Pertemanan itu bukan cuma soal seru-seruan bareng atau saling dukung di masa senang. Sahabat sejati juga berani bilang “hei, kamu salah” dengan cara yang penuh kasih. Kadang itu nggak enak didengar, tapi justru koreksi itulah yang bikin kita bertumbuh dan nggak jatuh ke lubang yang sama.
Kalau kita lihat sejarah Indonesia, ada persahabatan antara Soekarno dan Mohammad Hatta. Mereka berdua sama-sama pejuang kemerdekaan, tapi nggak selalu sependapat. Ada momen ketika Hatta berani mengingatkan Soekarno tentang keputusan politik yang bisa berisiko. Justru karena keberanian itu, mereka bisa saling melengkapi dan membawa bangsa ke arah yang lebih baik. Persahabatan mereka jadi contoh bahwa teman sejati bukan hanya mendukung, tapi juga berani mengoreksi.

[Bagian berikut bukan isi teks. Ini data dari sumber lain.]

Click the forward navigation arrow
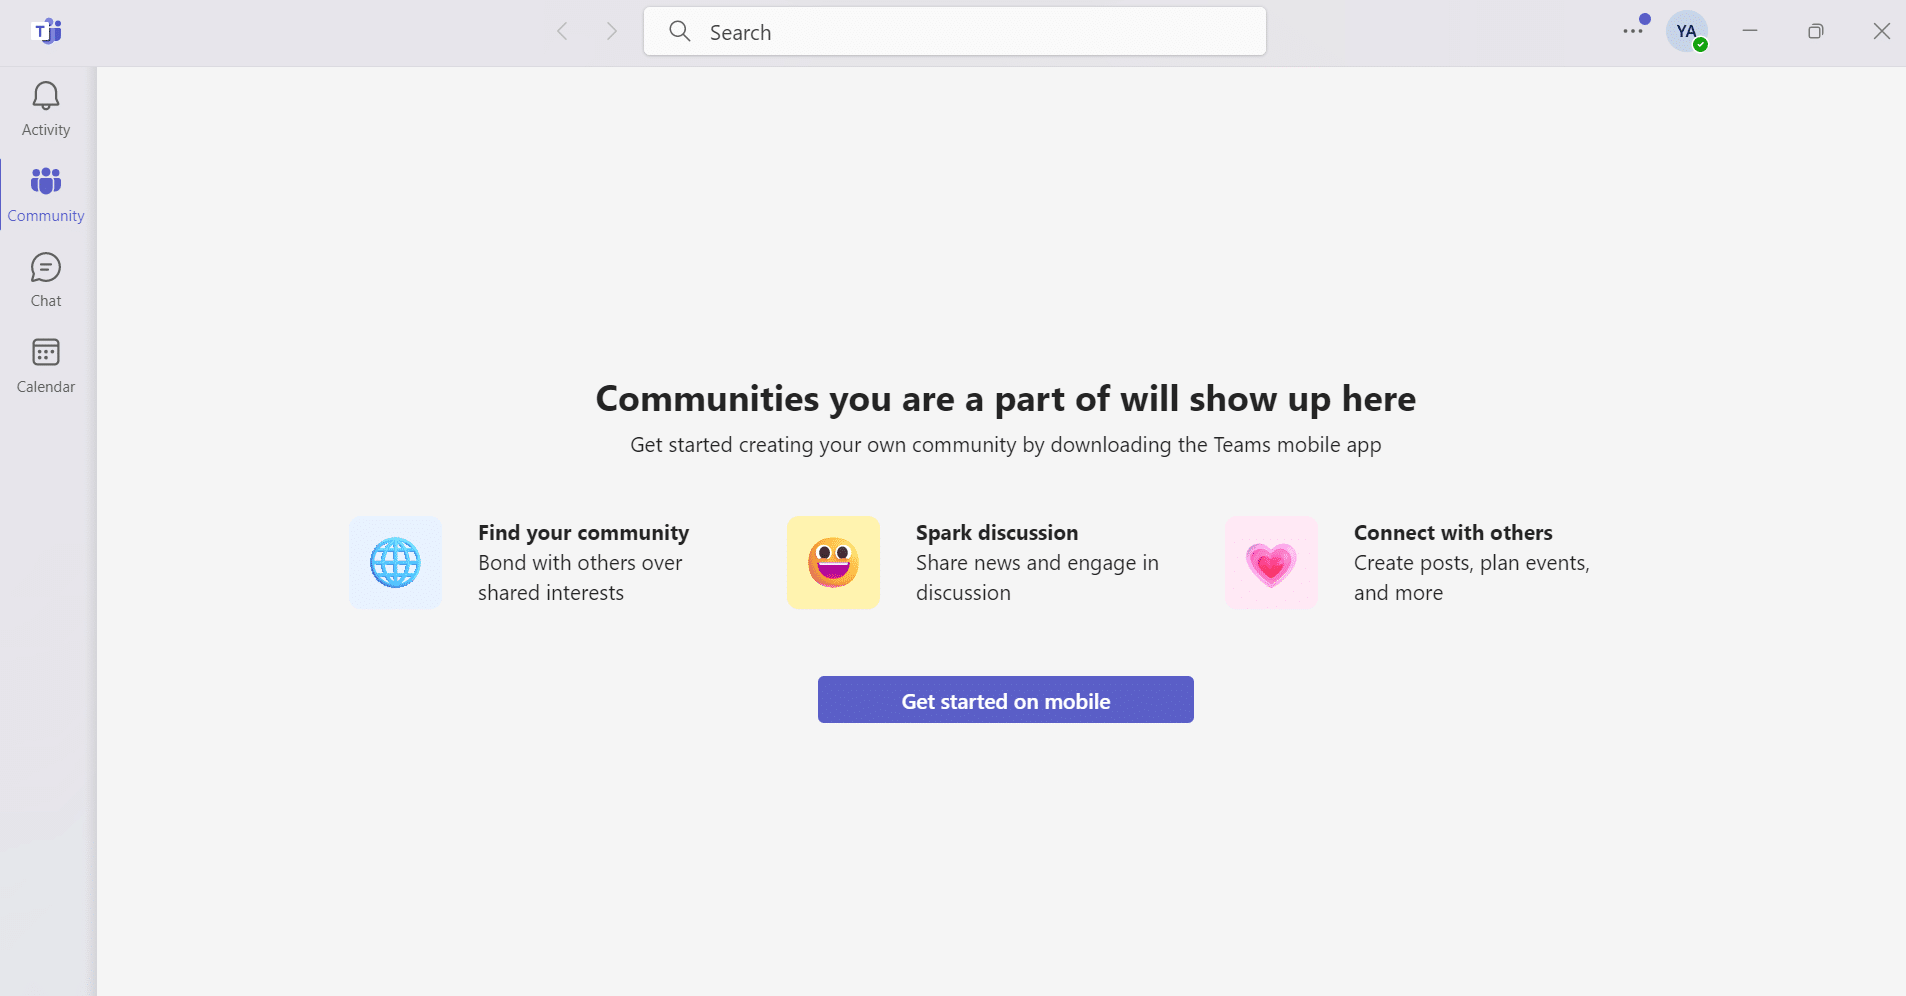Screen dimensions: 1906x996 [612, 32]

Yang namanya menegur dengan kasih itu selalu berani dilakukan langsung kepada sahabatnya, bukan malah dibicarakan di belakang. Kalau kita memilih untuk menegur di belakang, itu sama saja kita tidak benar-benar mengasihi sahabat kita. Teguran yang jujur dan penuh kasih justru menunjukkan kepedulian, karena kita ingin sahabat kita bertumbuh dan tidak terjebak dalam kesalahan yang sama.
Jadi, kalau kamu punya sahabat yang berani mengingatkan, jangan anggap itu gangguan, anggap itu hadiah. Koreksi yang tulus adalah tanda kepedulian. Dengan sahabat seperti itu, perjalanan hidupmu akan lebih terarah, dan kamu bisa bertumbuh jadi versi terbaik dari dirimu.
What to Do?
1. Belajar menerima koreksi dengan hati terbuka, jangan langsung defensif.
2. Evaluasi circle pertemananmu: apakah mereka berani mengingatkanmu ketika salah.
3. Latih diri untuk jadi sahabat yang berani mengoreksi dengan kasih, bukan menjatuhkan.